ページ抜粋>
——

色調と見た目: 粉瘤は開口部があり、そこに詰まった皮脂が黒く見えることがあります。一方、脂肪腫は皮膚の下の層にできやすいため、皮膚が盛り上がっても肌の色は変わりません。
動き: 脂肪腫は周辺の組織と被膜によって区切られているため、皮膚と関係なく動きます。一方、粉瘤は皮膚とくっついて一緒に動きます。
治療: いずれの場合も、放置していて治ることはなく、除去が必要となります。
- 粉瘤とおでき(せつ・よう)の主な違いは何ですか?
- おできは、毛包炎が進行し、黄色ブドウ球菌によって引き起こされる細菌感染症で、「せつ(癤)」とも呼ばれます。毛包炎は毛根を保護する毛包が炎症を起こし、軽度の痛みや赤みを伴います。毛包炎が進行すると「せつ」になり、さらに進行すると「よう(癰)」になり、複数の毛穴で炎症が発生する状況があります。
一方、粉瘤は皮脂腺が詰まり、皮脂や垢が溜まってできるもので、しこりが突然できるものではありません。おできと同様に腫れている状態が見られますが、その原因は異なります。
おできと粉瘤は、見た目や症状が似ているため、混同されることがありますが、成り立ちと治療法は異なります。おできは薬で治療することが可能とされていますが、粉瘤は皮膚科での手術が必要な場合があります。どちらの症状も早期発見と早期治療が重要です。
- 粉瘤とガングリオンの主な違いは何ですか?
- 粉瘤は皮膚の下にできた袋状の組織に皮脂や垢などの老廃物が蓄積した良性の腫瘍として知られています。炎症が発生すると、腫れや痛みが伴うことがあります。

——

演習データ>
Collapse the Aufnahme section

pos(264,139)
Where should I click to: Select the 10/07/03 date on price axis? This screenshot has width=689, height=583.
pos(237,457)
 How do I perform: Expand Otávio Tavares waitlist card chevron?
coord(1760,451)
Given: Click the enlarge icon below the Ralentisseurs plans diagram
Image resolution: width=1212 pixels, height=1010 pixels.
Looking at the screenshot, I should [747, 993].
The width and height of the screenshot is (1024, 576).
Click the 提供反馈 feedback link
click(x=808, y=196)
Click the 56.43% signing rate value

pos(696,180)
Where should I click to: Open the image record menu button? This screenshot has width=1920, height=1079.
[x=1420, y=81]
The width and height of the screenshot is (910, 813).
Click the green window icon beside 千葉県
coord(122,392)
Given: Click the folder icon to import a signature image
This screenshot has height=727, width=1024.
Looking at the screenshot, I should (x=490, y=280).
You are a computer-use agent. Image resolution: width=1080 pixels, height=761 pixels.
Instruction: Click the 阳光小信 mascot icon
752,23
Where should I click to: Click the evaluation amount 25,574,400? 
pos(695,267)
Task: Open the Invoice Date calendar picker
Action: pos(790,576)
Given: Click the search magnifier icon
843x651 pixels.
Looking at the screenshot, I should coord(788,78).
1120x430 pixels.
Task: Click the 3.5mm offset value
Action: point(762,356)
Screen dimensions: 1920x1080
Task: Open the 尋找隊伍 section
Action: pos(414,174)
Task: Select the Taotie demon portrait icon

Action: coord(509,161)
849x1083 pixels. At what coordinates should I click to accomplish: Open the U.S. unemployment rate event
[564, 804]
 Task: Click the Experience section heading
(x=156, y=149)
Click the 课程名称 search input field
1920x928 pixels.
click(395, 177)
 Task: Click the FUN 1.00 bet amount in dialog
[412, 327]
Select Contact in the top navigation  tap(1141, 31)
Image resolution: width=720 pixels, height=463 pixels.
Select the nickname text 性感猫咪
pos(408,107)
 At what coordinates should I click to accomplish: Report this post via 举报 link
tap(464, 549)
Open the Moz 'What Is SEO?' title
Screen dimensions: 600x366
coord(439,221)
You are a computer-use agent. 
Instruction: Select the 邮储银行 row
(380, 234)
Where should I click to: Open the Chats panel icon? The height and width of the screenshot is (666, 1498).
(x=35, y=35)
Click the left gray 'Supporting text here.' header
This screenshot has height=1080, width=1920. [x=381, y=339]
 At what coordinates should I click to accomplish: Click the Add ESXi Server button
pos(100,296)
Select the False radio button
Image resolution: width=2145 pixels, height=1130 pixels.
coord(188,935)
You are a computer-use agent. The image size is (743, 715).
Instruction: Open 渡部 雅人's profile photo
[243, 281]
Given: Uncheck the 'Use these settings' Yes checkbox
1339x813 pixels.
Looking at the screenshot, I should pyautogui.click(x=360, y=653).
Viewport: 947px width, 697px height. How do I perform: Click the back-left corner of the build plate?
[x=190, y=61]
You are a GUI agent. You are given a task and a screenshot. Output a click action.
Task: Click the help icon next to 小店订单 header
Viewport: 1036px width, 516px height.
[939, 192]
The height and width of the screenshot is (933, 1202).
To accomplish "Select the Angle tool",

——

作業依頼> ページ抜粋では、脂肪腫が皮膚と関係なく動く理由がどのように説明されていますか。1～3文で述べてください。

演習への回答> 脂肪腫は周辺の組織と被膜によって区切られているため、皮膚と関係なく動くと説明されています。